# 2 year contract to switch calling plans?



## kevinturcotte (Dec 19, 2006)

My friend has US Cellular. He's not under a contract. He had the 450 mins a month calling plan, and wanted to upgrade to unlimited mins. The only way they'd allow him to do it was to agree to a 2 year contract. Is this normal? 

Sent from my SPH-L720 using DBSTalk mobile app


----------



## shedberg (Jan 20, 2007)

Looks that way:

From the US Cellular web site:

Things We Want You To Know
A new agmt. with a 2-yr. initial term (subject to a pro-rated $150 early termination fee for basic phones, modems and hotspot devices and a $350 early termination fee for smartphones and tablets) and credit approval required for all new lines. The Customer Service Agreement Terms and Conditions apply for as long as you are a customer. A $35 activation fee may apply. Regulatory Cost Recovery Fee of $1.57 applies; this is not a tax or government required charge. Additional fees, taxes, terms, conditions and coverage areas apply and may vary by plan, service, and phone. Use of service constitutes acceptance of the terms of our Customer Service Agreement. U.S. Cellular reserves the right to terminate your service if more than 50% of your overall minutes in each of three consecutive billing cycles are used in U.S. Cellular's non-licensed markets. U.S. Cellular reserves the right to terminate your service if more than 200 MB of your data usage in any month is used in U.S. Cellular's non-licensed markets.


----------



## jimmie57 (Jun 26, 2010)

Was he also getting a new phone with that plan ? If so, the new phone would be the reason for the new contract.
If not, I would not change. Maybe change companies.


----------



## kevinturcotte (Dec 19, 2006)

No new phone. Just switching plans. 

Sent from my SPH-L720 using DBSTalk mobile app


----------



## wingrider01 (Sep 9, 2005)

If you are looking at the shared data plans with unlimited everything

http://www.uscellular.com/uscellular/support/faq/faqDetails.jsp?topic=shareddataplans.html&parent=plans

8) I am a current customer, and I am under contract. Do I need to sign another 2-year contract when I migrate to a new Shared Data Plan?

Yes, you must sign a new 2-year commitment when migrating to a Shared Data Plan.

9) I am a current customer who has already fulfilled my 2-year contract, and now I am month-to-month. Do I need to sign another 2-year contract when I migrate to a new Shared Data Plan?

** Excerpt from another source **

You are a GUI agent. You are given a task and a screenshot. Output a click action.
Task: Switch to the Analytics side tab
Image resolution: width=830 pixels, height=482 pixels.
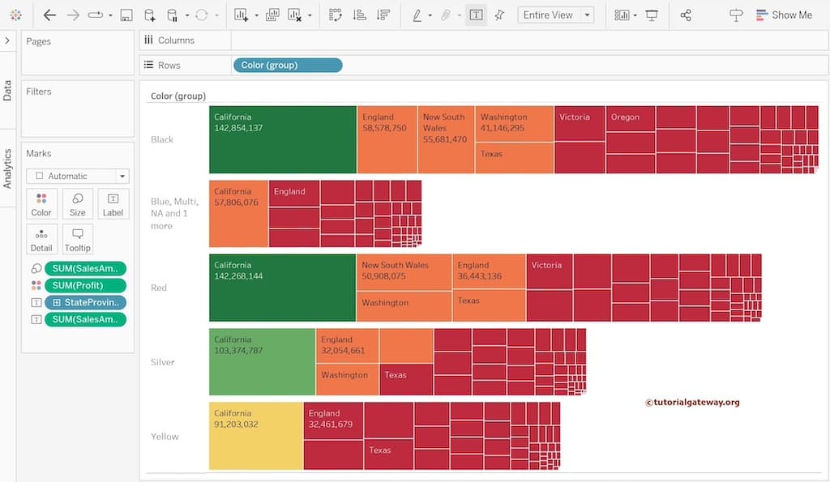pos(7,168)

Yes, you must sign a new 2-year commitment when migrating to a Shared Data Plan.


----------



## kevinturcotte (Dec 19, 2006)

He didn't move to the shared plan either. He only has one phone. I think it's very weird, and wrong. I don't think he should have done it. I think he should have gone with Verizon prepaid unlimited for $50 a month but he doesn't want prepaid. 

Sent from my SPH-L720 using DBSTalk mobile app


----------



## wingrider01 (Sep 9, 2005)

kevinturcotte said:


> He didn't move to the shared plan either. He only has one phone. I think it's very weird, and wrong. I don't think he should have done it. I think he should have gone with Verizon prepaid unlimited for $50 a month but he doesn't want prepaid.
> 
> Sent from my SPH-L720 using DBSTalk mobile app


looking at the plans on the website it appears the only plans that offer unlimited talk and text are the shared data plans, cannot find a individual plan that offers both unlimited minutes and texting

http://www.uscellular.com/uscellular/plans/showPlans.jsp?plan-selector-type=voice&type=plans#listing


----------